Çinli başarılı bir firma olan DeepSeek, geçen yılın sonlarında ucuz büyük dil modelini piyasaya sürdüğünde, yeni nesil yapay zekâ oluşturmak için nelerin gerekeceği konusunda uzun süredir devam eden varsayımları alt üst etti. Bu, yapay zekâ üstünlüğü için epik küresel savaşta zirveye çıkan herkes için önemli olacak. Geliştiriciler artık ne kadar donanım, enerji ve veriye ihtiyaç duyulduğunu yeniden düşünüyorlar. Makine zekâsında daha az tartışılan bir diğer girdi de değişip durmakta olan işgücü.

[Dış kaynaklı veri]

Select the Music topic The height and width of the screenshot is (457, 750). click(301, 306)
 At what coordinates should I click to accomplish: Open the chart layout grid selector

Meslekten olmayanlar için yapay zekâ tüm robotlar, makineler ve modellerdir. İşleri ortadan kaldıran bir teknolojidir. Aslında, yapay zekâ modelleri üretmeye dâhil olan milyonlarca işçi var. Çalışmalarının çoğu, sürücüsüz araçları eğitmek için yol görüntülerindeki nesneleri etiketlemek ve konuşma tanıma sistemlerini eğitmek için kullanılan ses kayıtlarındaki kelimeleri etiketlemek gibi görevleri içeriyor. Teknik olarak, açıklayıcılar, bilgisayarların bir veri kümesinin bileşenleri arasındaki istatistiksel ilişkileri ve bunların insanlar için anlamlarını çözmek için ihtiyaç duyduğu bağlamsal bilgileri verilere ekliyorlar. Aslında, yaya geçidi içeren fotoğrafları seçerek bir CAPTCHA testini tamamlayan herkes, istemeden de olsa bir yapay zekânın eğitilmesine yardımcı olmuş olabilir.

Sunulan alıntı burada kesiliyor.